Der Dax rutschte nach enttäuschenden Einkaufsmanagerindizes aus der Euro-Zone ins Minus und verlor zeitweise 0,6 Prozent auf 19.036 Zähler. Noch deutlicher fiel der Kurseinbruch beim Euro aus, der um bis zu 1,3 Prozent auf ein Zwei-Jahres-Tief von 1,0333 Dollar fiel. Die Daten hätten den Hoffnungen auf eine baldige Konjunkturwende zum Besseren einen spürbaren Dämpfer versetzt, erklärte Commerzbank-Analyst Ralph Solveen. "Die Wirtschaft im Winterhalbjahr dürfte weitgehend stagnieren." Dabei werde Frankreich neben Deutschland zusehends zum zweiten Schwachpunkt der Währungsunion.
Der Einkaufsmanagerindex für die Euro-Zone sank überraschend um 1,9 auf 48,1 Punkte. Das Barometer rutschte damit wieder unter die Wachstumsschwelle von 50 Zählern. Von der Nachrichtenagentur Reuters befragte Ökonomen hatten mit einem unveränderten Wert von 50 Punkten gerechnet. Der Indikator fasst Industrie und Dienstleister zusammen und fußt auf Einschätzungen von Führungskräften zum Geschäftsumfeld.

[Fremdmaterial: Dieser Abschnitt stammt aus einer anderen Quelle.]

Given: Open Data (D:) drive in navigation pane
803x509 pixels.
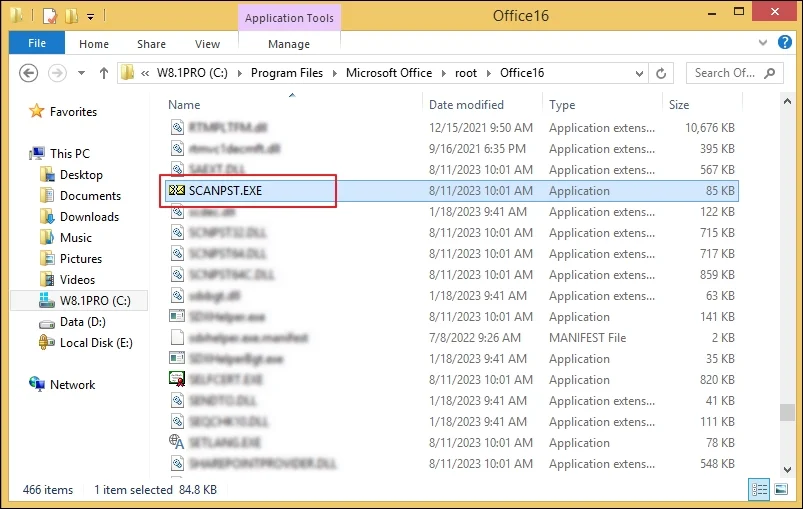Looking at the screenshot, I should pos(82,322).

ANLEGER SETZEN AUF WEITERE ZINSSENKUNGEN DER EZB
Die enttäuschenden Konjunkturdaten fachten auch die Zinssenkungsfantasien vieler Anleger wieder an. "Die Märkte reagieren, weil sie meinen, die EZB müsse mehr tun", sagte Frederik Ducrozet von Pictet Wealth Management. Am Anleihemarkt ging in Erwartung einer weiteren geldpolitischen Lockerung der Europäischen Zentralbank (EZB) vor allem der Zins kürzer laufender Staatspapiere in die Knie. Die Rendite der zweijährigen deutschen Bonds fiel mit 1,979 Prozent auf den tiefsten Stand seit Dezember 2022. Am Geldmarkt wird die Wahrscheinlichkeit für eine Zinssenkung um 50 Basispunkte bei der EZB-Sitzung im Dezember nun auf über 50 Prozent taxiert. Vor der Veröffentlichung der Einkaufsmanagerindizes hatte die Wahrscheinlichkeit dafür noch bei 20 Prozent gelegen. Die EZB hat angesichts der rückläufigen Inflation bereits dreimal den Leitzins in diesem Jahr gesenkt.

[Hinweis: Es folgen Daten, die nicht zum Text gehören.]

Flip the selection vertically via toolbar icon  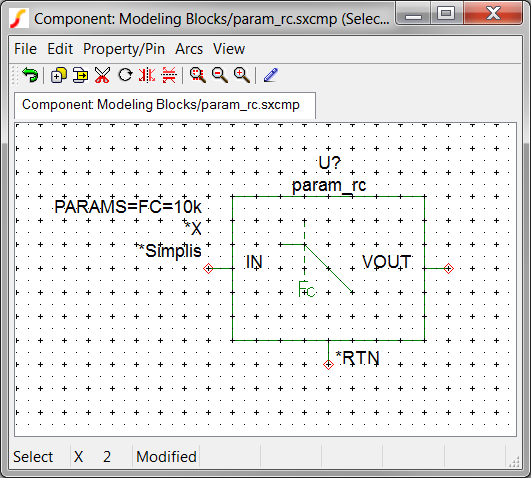(x=169, y=75)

Bei den Einzelwerten hatten die Bankaktien angesichts der Konjunkturängste das Nachsehen. Der europäische Branchenindex fiel um bis zu 2,7 Prozent. Im Dax bildeten die Titel Deutschen Bank und der Coba mit Abschlägen von 3,4 beziehungsweise 2,7 Prozent die Schlusslichter. Die Aussicht auf fallende Zinsen, aber auch die Furcht vor Kreditausfällen sorgten laut Börsianern für die Abverkäufe.
Profiteure der Zinssenkungsfantasien waren dagegen die Immobilienwerte. Mit zu den größten Gewinnern im Dax gehörten Vonovia, die 3,7 Prozent zulegten. LEG und TAG Immobilien gewannen im MDax jeweils rund 4,5 Prozent, Aroundtown rückten um 3,5 Prozent vor. Der europäische Sektorindex notierte 2,7 Prozent höher.

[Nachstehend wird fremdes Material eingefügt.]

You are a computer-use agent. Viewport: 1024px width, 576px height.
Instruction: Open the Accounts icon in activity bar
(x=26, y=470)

GOLD ALS SICHERER HAFEN GEFRAGT
Am Rohstoffmarkt richteten die Anleger ihren Fokus vor allem auf Gold. Das Edelmetall war aufgrund der Furcht vor weiteren Eskalationen im Krieg zwischen Russland und der Ukraine als sicherer Hafen gefragt. Es verteuerte sich um bis zu 1,5 Prozent auf 2.709 Dollar je Feinunze und näherte sich damit wieder seinen Rekordstand von Ende Oktober mit 2790,15 Dollar je Feinunze. Den USA zufolge hat Russland bei seinem Angriff auf die Stadt Dnipro in der Ukraine am Donnerstag eine noch nie zuvor eingesetzte ballistische Mittelstreckenrakete abgefeuert. Laut einer Pentagon-Sprecherin könnte die Rakete so umgerüstet werden, dass sie verschiedene Arten von konventionellen oder nuklearen Sprengköpfen tragen kann. Auf der Suche nach risikoarmen Investments trieben die Investoren auch die US-Währung nach oben - der Dollar-Index stieg in der Spitze um ein Prozent auf ein Zwei-Jahres-Hoch von 108,0710 Punkte.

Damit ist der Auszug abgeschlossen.